Problem statement. Every line of the material that mentions the word "agent" should be copied out.

Provided records.

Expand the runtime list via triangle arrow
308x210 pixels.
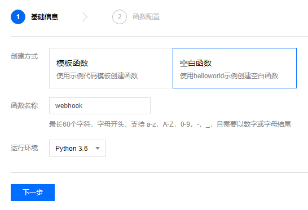pyautogui.click(x=98, y=148)
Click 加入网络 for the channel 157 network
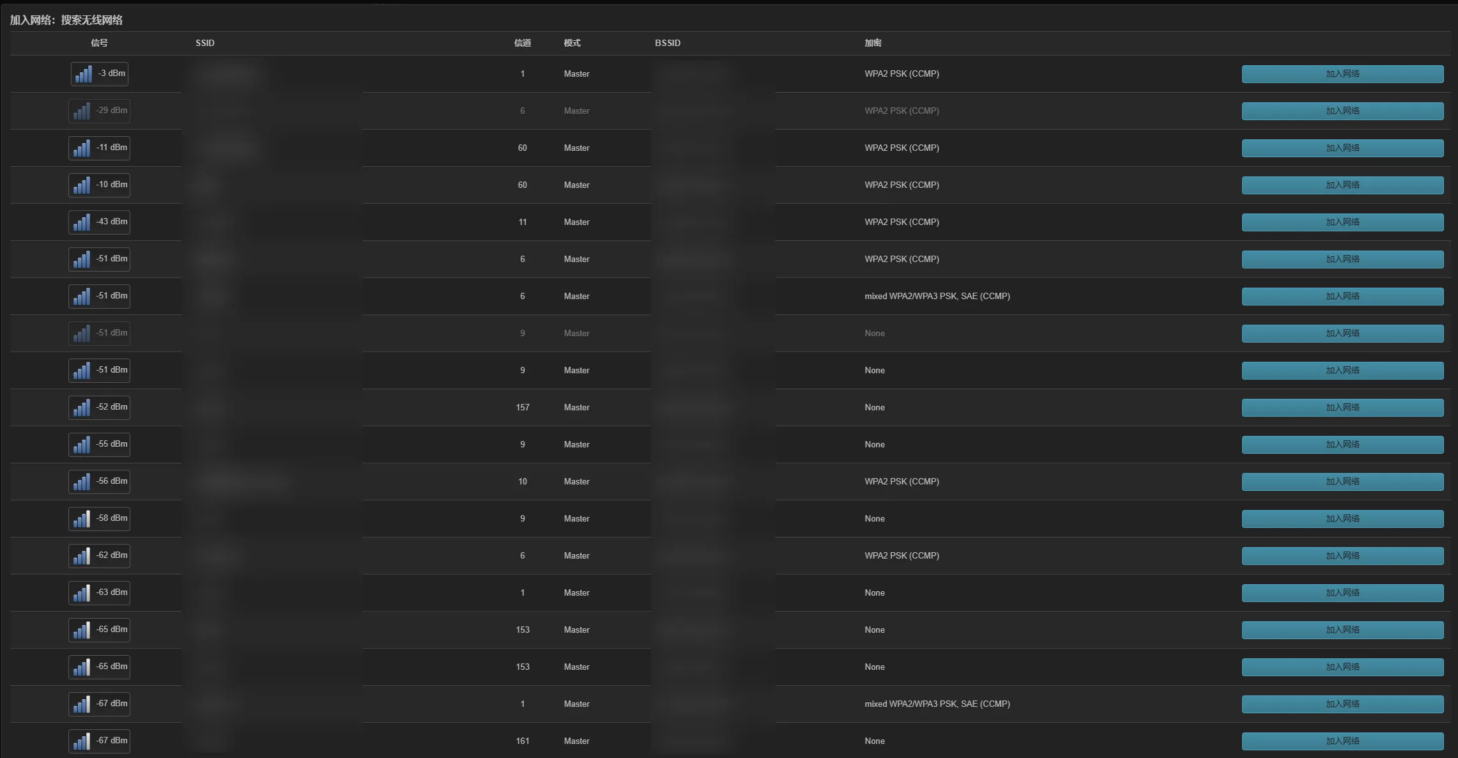The width and height of the screenshot is (1458, 758). [x=1342, y=408]
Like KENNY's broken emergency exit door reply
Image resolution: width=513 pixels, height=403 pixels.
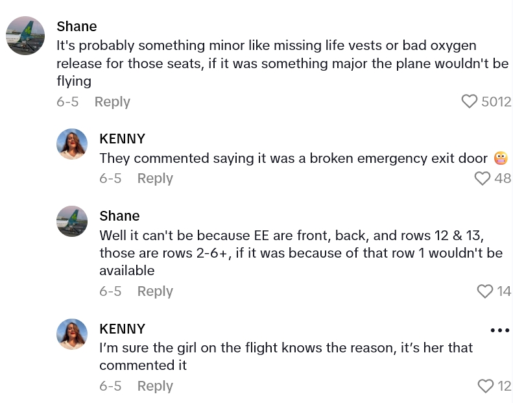(483, 178)
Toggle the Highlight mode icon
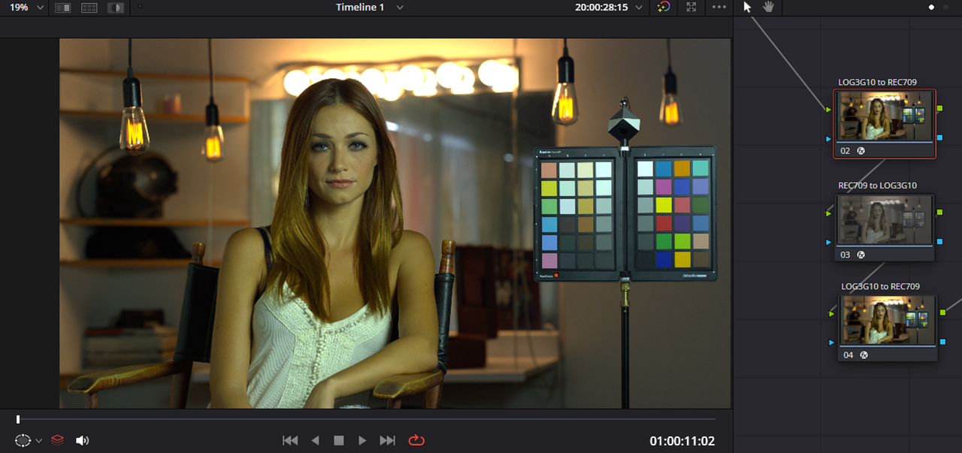The width and height of the screenshot is (962, 453). (116, 8)
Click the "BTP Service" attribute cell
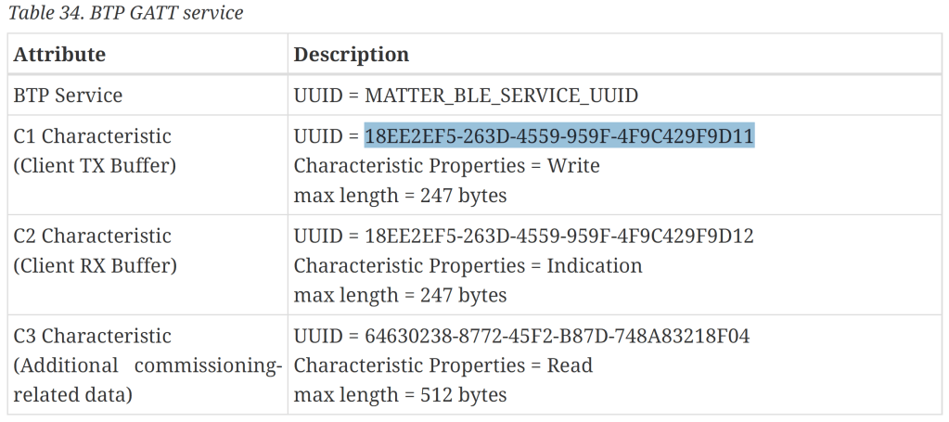 tap(68, 96)
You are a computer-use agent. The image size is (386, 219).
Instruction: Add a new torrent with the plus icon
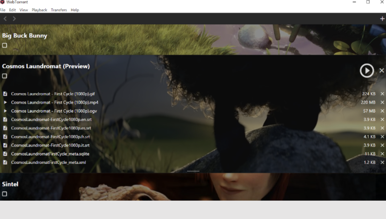tap(383, 19)
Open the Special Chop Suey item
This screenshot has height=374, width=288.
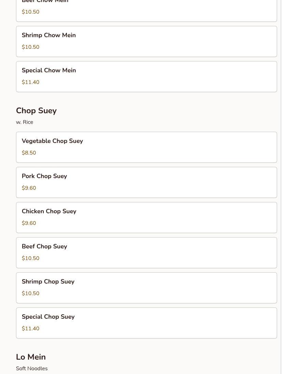pyautogui.click(x=146, y=323)
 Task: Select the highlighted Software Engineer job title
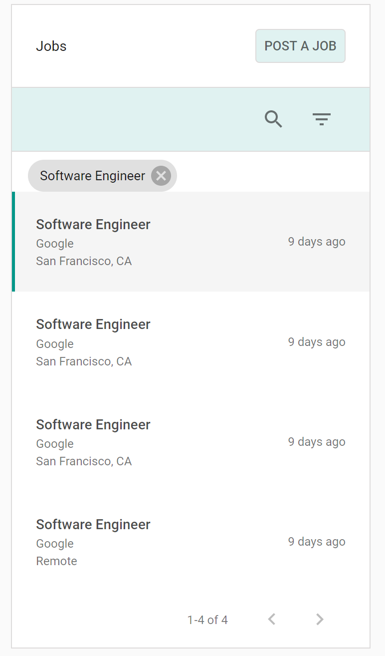point(93,225)
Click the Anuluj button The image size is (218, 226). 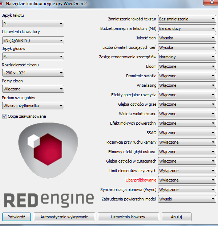(176, 217)
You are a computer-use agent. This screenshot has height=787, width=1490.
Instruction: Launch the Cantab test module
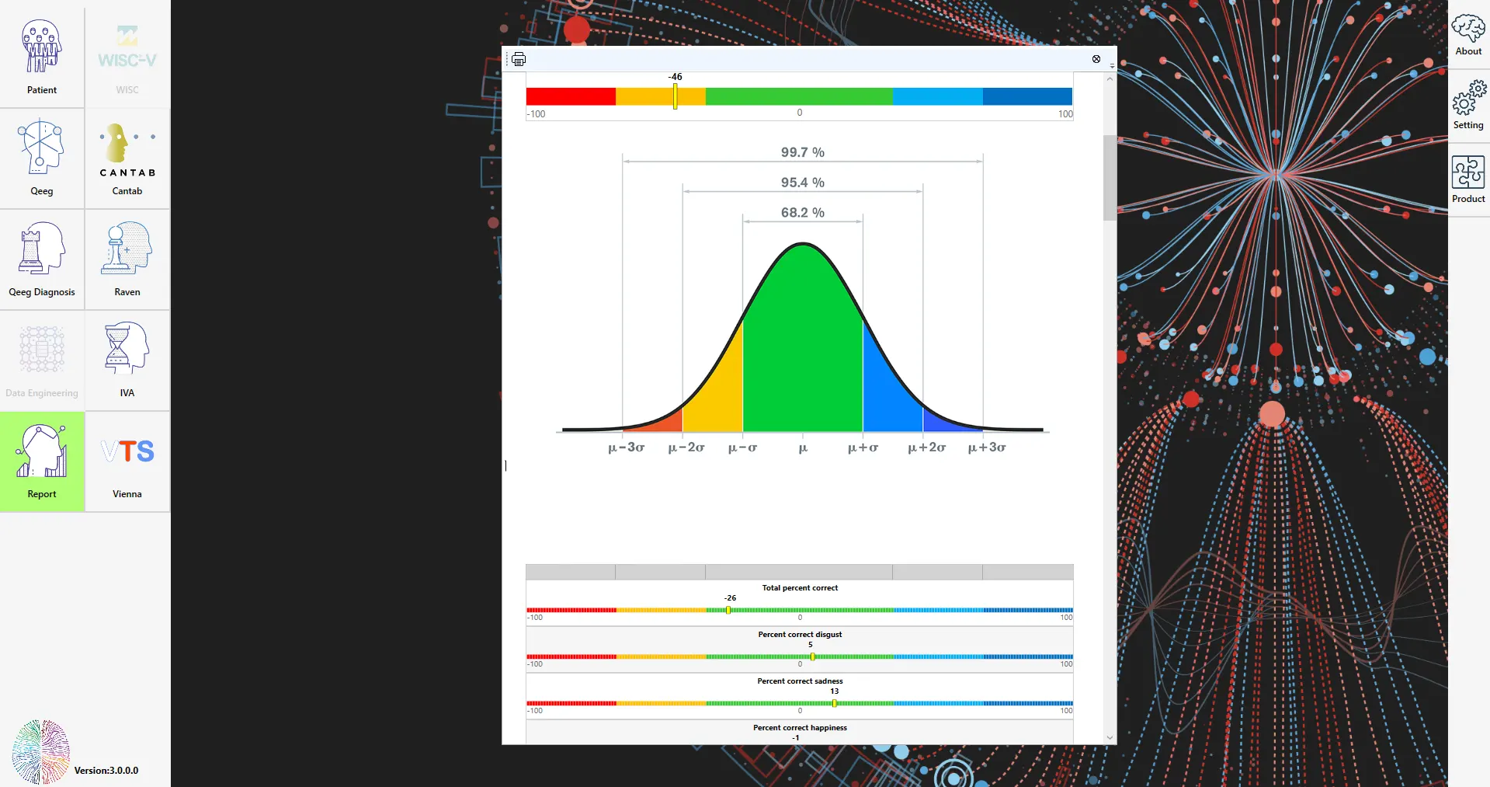point(127,158)

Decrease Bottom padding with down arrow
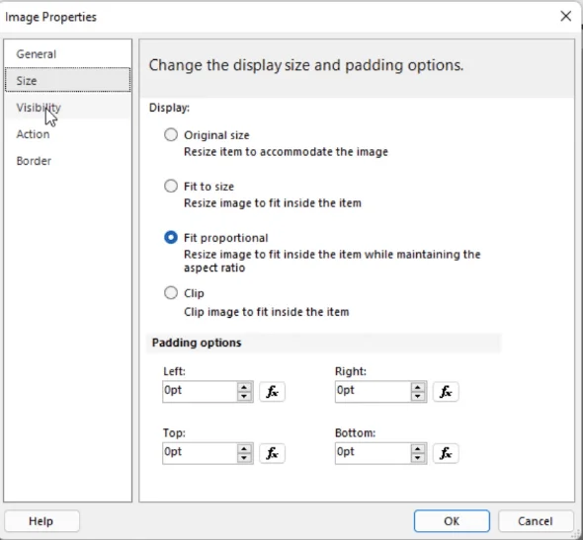[418, 458]
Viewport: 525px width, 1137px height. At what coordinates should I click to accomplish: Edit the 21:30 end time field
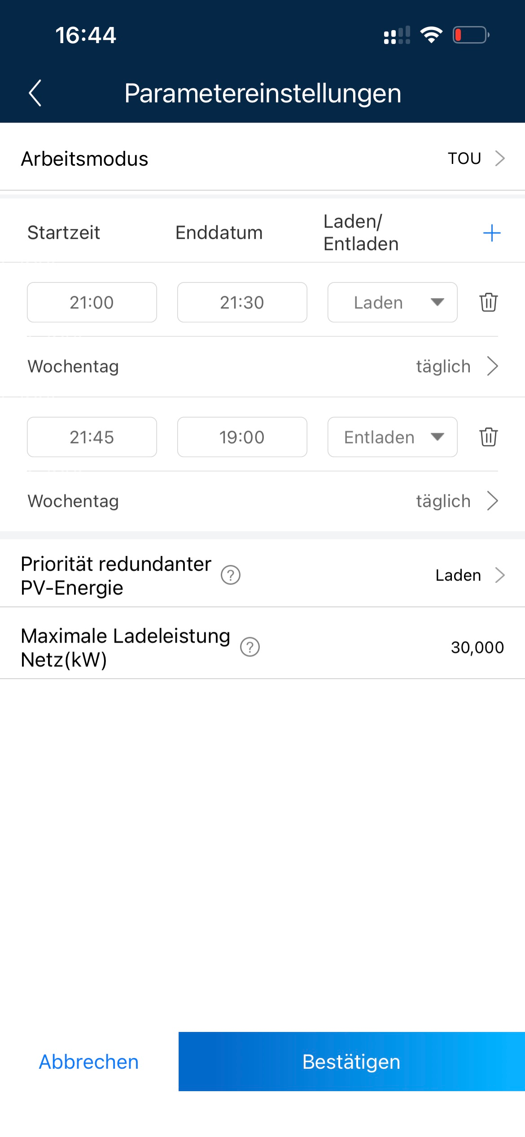242,302
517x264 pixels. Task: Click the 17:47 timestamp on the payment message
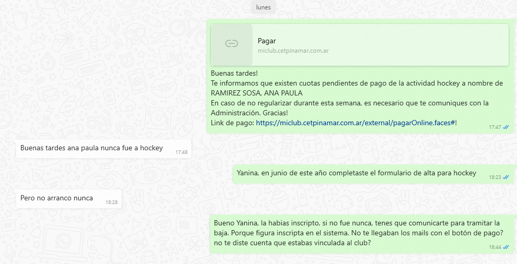(x=495, y=127)
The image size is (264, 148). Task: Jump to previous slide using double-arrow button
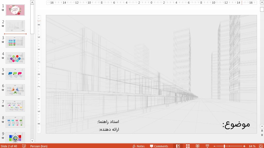tap(262, 131)
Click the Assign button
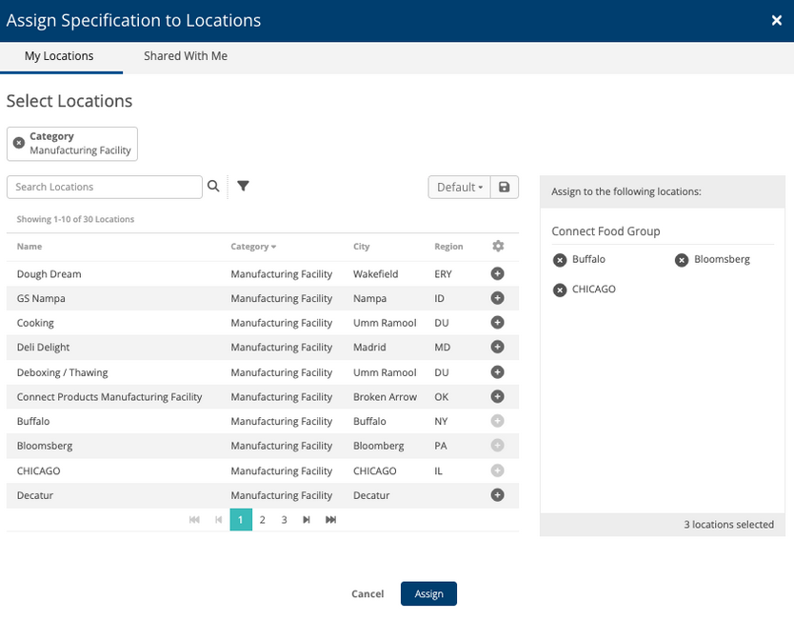This screenshot has height=620, width=794. click(428, 593)
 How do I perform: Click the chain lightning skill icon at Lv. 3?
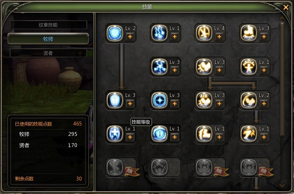pos(159,67)
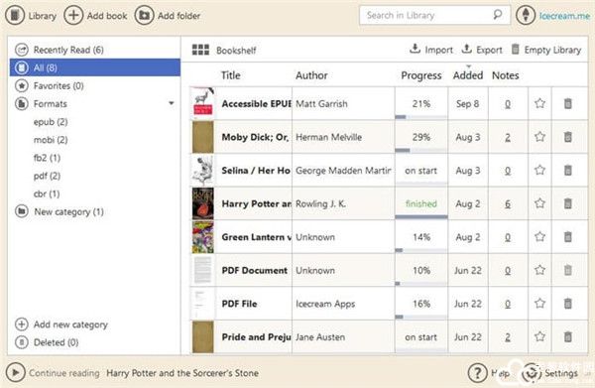Click the Import button

[x=431, y=50]
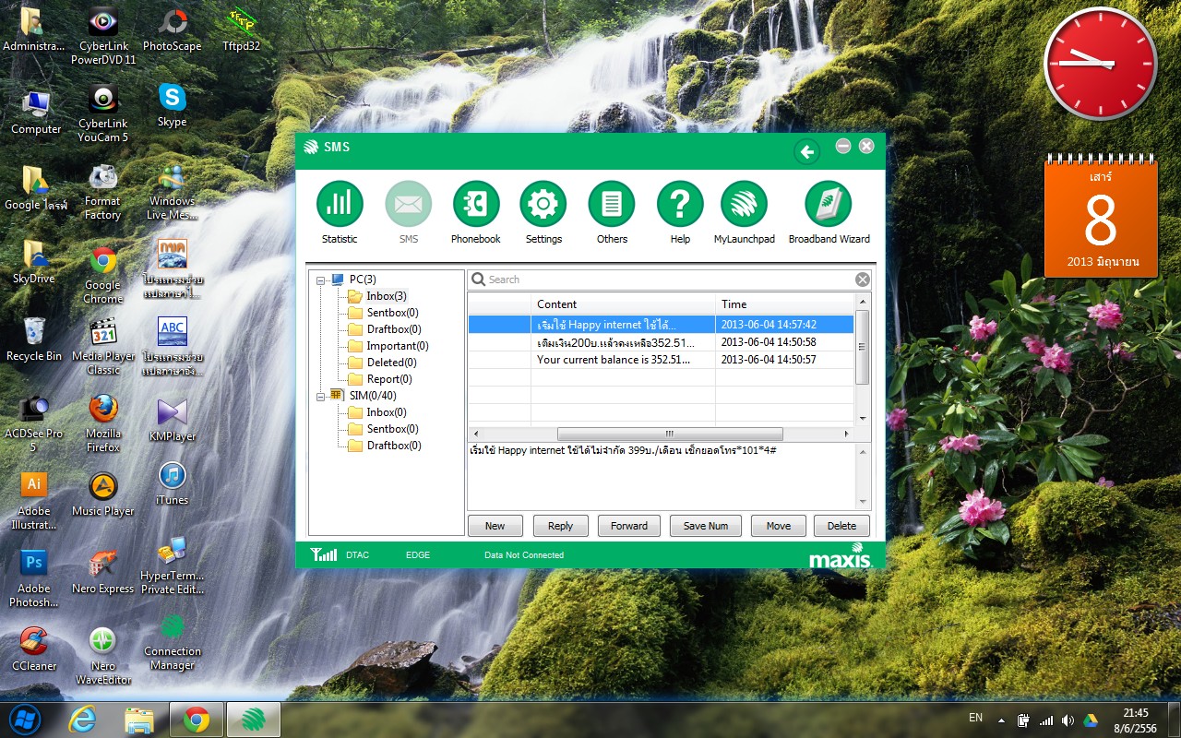Image resolution: width=1181 pixels, height=738 pixels.
Task: Collapse the SIM(0/40) tree node
Action: pos(321,396)
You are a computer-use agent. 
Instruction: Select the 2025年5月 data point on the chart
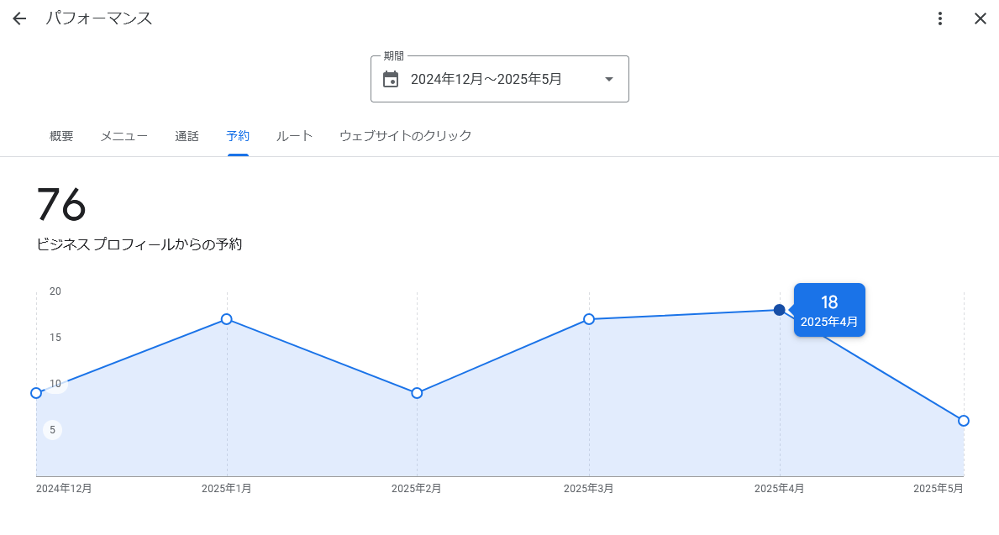964,421
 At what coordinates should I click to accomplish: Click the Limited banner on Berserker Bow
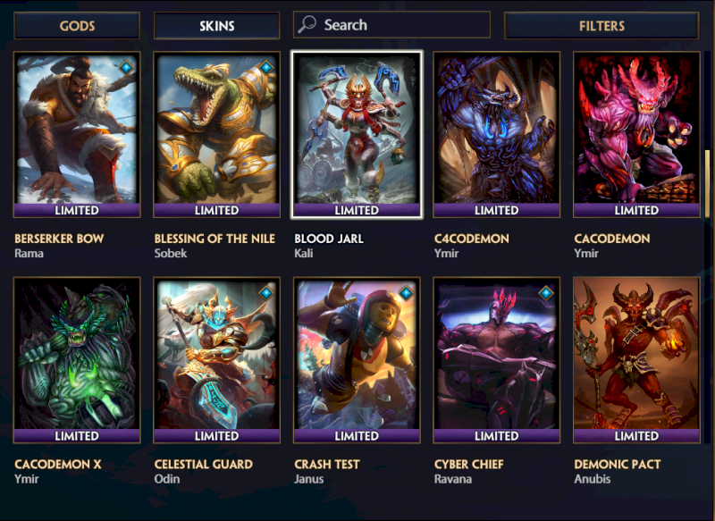(77, 210)
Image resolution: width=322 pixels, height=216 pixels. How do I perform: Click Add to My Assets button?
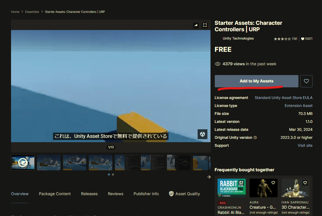click(x=256, y=81)
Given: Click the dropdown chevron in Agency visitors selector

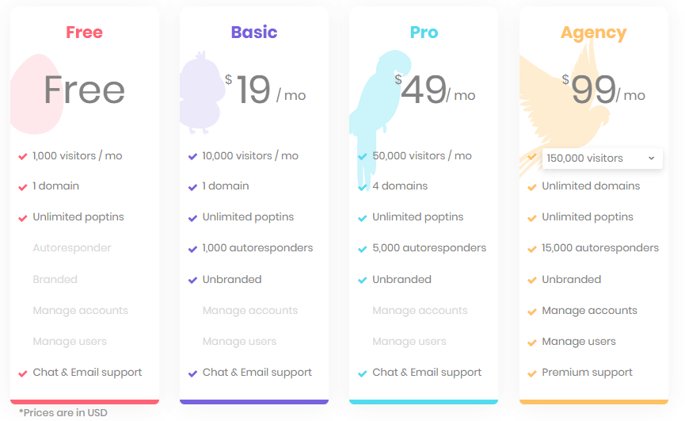Looking at the screenshot, I should 652,159.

Answer section.
You are a computer-use agent. The image size is (386, 219).
You are a computer-use agent. This screenshot has height=787, width=1490.
You are a computer-use agent. 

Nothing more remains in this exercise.